I have seen in my own short Christian life the fruit of such liberating anthropology. I myself have made a beginning at becoming a person in light of it. As long as I viewed myself as in individual lost in a sea of other individuals, I had no context for my existence. While defining my existence by my works and accomplishments I was deeply unsure whether I was just a machine or an actual person. And thinking myself utterly buried under the weight of sin, I could hardly find the courage to lift my eyes to pray to the heavenly Father and God nor to truly believe in His immeasurable love. I knew that this did not feel like being truly alive, but I wasn’t sure what it meant to be human and to live; I did not know an existence except this state of semi-death. With time, and the guidance of the Holy Spirit, I encountered the Orthodox Church and was brought into her fold. As I read lives of Saints and other works I began learning what a true human is; first it was things unintentionally stumbled into and later became a conscious and motivated search for true anthropology. Little by little false beliefs, and their ensuing bad habits, crack and calve like icebergs from the glacier. The transformation of my view of humanity, and myself along the way, was not a simple or easy process – much time and much guidance were needed. But as my understanding of what it means to be a person is being conformed to the Orthodox belief of the same, I, to the same extent, find the freedom to be in true relationship with God and with my neighbor. Opening to relationship as the basis of existence has illumined my life with joy and daily gives me glimpses of God in our midst. Living as a true human in communion with humans, God’s divine generosity in creating us is revealed as well as a hint of the blessed mystery of the Most Holy Trinity. The more I step into the freedom with which God has endowed man, the more my eyes are opened to see what astounding honor we are bestowed with and what humble love it takes for the ultimate and supreme God to so honor His own creature.

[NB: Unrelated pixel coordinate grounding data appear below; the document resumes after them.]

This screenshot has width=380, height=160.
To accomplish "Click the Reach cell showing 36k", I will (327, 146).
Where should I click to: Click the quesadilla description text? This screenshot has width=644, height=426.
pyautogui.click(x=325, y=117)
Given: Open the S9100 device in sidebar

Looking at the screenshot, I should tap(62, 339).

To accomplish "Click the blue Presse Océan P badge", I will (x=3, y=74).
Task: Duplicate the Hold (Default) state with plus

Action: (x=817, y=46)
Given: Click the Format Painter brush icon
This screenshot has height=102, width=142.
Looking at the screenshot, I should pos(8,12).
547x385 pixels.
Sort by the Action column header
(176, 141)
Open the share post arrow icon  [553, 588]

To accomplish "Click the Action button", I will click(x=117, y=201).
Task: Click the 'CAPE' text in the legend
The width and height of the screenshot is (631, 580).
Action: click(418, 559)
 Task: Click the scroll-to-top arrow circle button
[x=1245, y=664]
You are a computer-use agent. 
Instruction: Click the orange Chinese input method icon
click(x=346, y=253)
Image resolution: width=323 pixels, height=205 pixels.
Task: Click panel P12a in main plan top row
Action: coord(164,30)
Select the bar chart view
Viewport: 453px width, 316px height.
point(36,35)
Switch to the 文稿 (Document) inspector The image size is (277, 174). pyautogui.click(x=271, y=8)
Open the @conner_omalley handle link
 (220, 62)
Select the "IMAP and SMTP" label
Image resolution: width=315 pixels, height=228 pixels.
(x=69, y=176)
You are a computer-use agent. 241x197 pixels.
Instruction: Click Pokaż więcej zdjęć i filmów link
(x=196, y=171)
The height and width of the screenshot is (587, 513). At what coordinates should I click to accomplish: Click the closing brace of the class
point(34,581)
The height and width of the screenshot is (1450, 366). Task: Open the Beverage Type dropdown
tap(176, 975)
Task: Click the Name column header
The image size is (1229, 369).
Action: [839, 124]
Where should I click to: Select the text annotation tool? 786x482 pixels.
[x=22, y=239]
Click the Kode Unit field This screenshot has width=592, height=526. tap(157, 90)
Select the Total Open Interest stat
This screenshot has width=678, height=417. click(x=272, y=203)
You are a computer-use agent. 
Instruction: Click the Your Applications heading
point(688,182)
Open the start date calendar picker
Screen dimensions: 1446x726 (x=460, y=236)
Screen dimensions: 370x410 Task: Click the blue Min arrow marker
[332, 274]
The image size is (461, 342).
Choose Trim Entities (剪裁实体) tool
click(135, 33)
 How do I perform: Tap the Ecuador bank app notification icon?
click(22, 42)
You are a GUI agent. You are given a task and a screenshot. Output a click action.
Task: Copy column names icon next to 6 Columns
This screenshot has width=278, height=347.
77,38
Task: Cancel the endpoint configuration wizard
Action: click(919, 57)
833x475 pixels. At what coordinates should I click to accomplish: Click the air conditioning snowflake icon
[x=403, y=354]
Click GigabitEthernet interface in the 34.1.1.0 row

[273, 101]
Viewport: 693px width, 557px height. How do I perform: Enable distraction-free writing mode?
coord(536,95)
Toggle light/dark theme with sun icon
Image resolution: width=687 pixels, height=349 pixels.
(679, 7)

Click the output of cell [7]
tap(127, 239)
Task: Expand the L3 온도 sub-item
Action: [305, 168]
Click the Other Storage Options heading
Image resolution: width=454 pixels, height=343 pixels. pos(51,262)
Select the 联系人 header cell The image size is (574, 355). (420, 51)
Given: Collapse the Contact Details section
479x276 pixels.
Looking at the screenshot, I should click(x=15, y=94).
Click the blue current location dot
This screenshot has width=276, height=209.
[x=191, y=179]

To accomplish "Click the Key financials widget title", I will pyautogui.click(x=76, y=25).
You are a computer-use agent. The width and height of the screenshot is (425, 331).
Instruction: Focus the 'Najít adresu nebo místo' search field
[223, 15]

In short, this true and hope-filled anthropology is the foundation and revelation of the whole Christian life with and in Christ. It is a solid rock on which is put together the whole mystery of our salvation. If the foundation is off-kilter then the whole house will suffer, but if the foundation is straight and strong so will the house be. Anthropology is not only the foundation, but also the light of the house. Once we understand who we are everything that bears upon us is illumined with meaning – salvation, repentance, spiritual life and struggle. I believe that a poor and low anthropology is one of the major departing points for Western Christianity, and may be largely responsible for the Reformation. But this means that regaining an Orthodox anthropology could drastically help heal this tragic divide in Christendom. In the same manner, the movement towards restoring our anthropology is a vital step in healing the divide within each of us, between who we are and who we are called to be.

  1. Ware, “The Human Person as an Icon of the Trinity,” Sobornost 8:2.
  2. John 17:21
  3. Nellas, Deification in Christ, (Crestwood: SVS, 1987) pg. 61.
  4. Romans 7:20. Romanides, Rev. J.S., “Original Sin According to St. Paul.” Nellas, Deification in Christ, Part I.1)
  5. Romans 3:23
  6. Nellas, Deification in Christ, pg. 135.
  7. Metropolitan John Zizioluas, Being in Communion, Ch. 1: Personhood and Being.
  8. This is the subtitle given to the 2015 statement from the International Commission for Anglican-Orthodox Theological Dialogue.
  9. St. Nicholas Kavasilas, The Life in Christ, Bk. 6.
  10. Fr. Emmanuel Clapsis, Dogmatics lecture 13 November 2017.

Xenia Lundeen is a second year M.div student at Holy Cross Greek Orthodox School of Theology. She is a friend of the Joy of All Who Sorrow community and has a particular interest in Orthodox anthropology.